According to Mike Cislo, specialist leader at Deloitte Consulting, MES plays three principal roles in supporting CM:
- Its primary role is to ensure that products are manufactured in accordance with approved design configuration and manufacturing specifications defined in the Device Master Record (i.e. to execute the electronic procedures developed by MES). In this role, it also enables automatic creation and export of an electronic Device History Record (eDHR) in a technology-neutral format to support post-manufacturing CM requirements.
- MES also supports design transfer and manufacturing procedure definition. It transforms manufacturing and test procedures into electronic procedures that specify the processing steps, materials, equipment, and training certifications for each operation or workstation. Further, it transforms developed procedures and workflows to the DMR with Product Lifecycle Management, where they can be reviewed, released for use, and transferred to production facilities. It also transfers routing diagrams to electronic workflows that can be used to manage the flow of production orders through operations.

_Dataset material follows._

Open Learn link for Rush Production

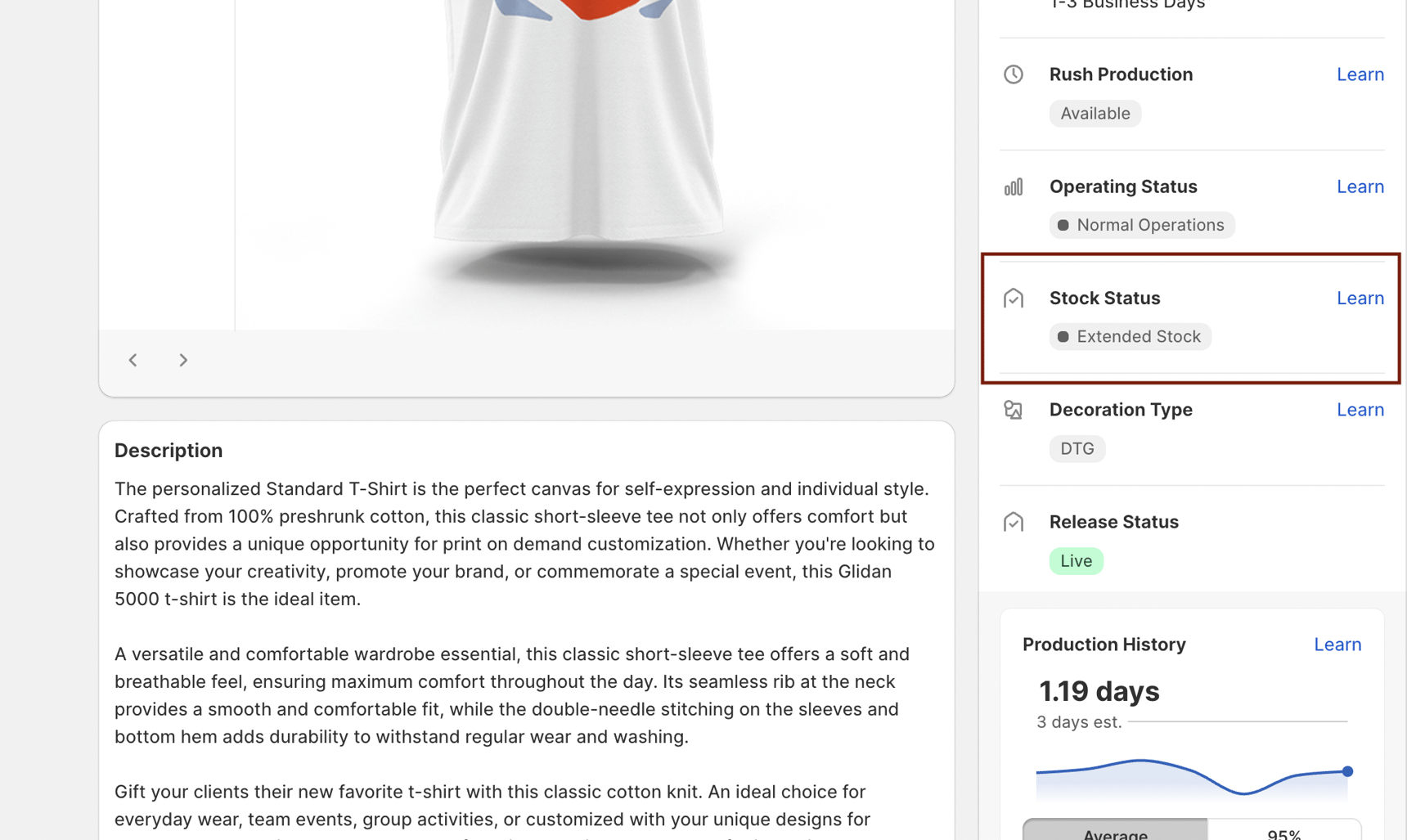[1360, 74]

- MES also provides strong support for service depots by transforming service procedures into electronic procedures, including the disassembly process, materials to be removed, and re-assembly procedures. It also employs the test procedures developed for manufacturing to test repaired or refurbished products, and initially develops the service procedures to support rework.
In terms of electronic data transfer, MES will collaborate with the Engineering Change Control process managed by PLM to create or revise DMR components that guide manufacturing. It receives the engineering bill of materials from PLM, and for each level of the BOM will obtain the DRM index, DRM components, and their associated artifacts. “This is the ability to communicate the DMR to systems that support production and quality operations in a manufacturing facility,” says Cislo. In order to that, MES:
- Defines all manufacturing and test procedures in a form that can be interpreted by downstream systems.
- Uses the downstream execution systems to model those procedures and give them back to PLM as part of the engineering change process to then be used for design transfer into the production manufacturing environment.
“In developing a DMR, you end up with a leveled DMR, where there is an index for each level,” explains Cislo. “The index points to a version-specific DMR component where manufacturing, test, and packaging procedures are defined.”
What works best in facilitating electronic design transfer is to have MES author or source DMR components. When you get to that point in the engineering change process, MES makes changes to the bill of materials based on changes and routes to PLM. “The development of the DMR is a collaboration between MES and PLM, with MES taking the yeoman’s share of work in defining manufacturing procedures,” says Cislo.
With respect to service, MES supports service depots in device tracking, process flow control, and test data management. MES plays a key role here by automating the process, representing service and repair procedures in the same way manufacturing procedures were represented, and supporting the “as-serviced” configuration in the DHR.
Benefits
The benefits of MES to successfully implementing CM are considerable:
- Verification that products are manufactured per approved designs (i.e., per the DMR)
- Provision of objective evidence of compliance with 21 CFR Part 820.184 and 820.200 regulations
- Production of an eDHR
- Enabling the report of “as-built” configurations to support installation and service
- Minimizing risk of non-verified and non-compliant device configurations
As new products and technologies proliferate, regulatory pressures increase (and vary across different markets), and the global marketplace continues to become more volatile and complex, these benefits are considerable as Configuration Management becomes more essential to conducting business successfully.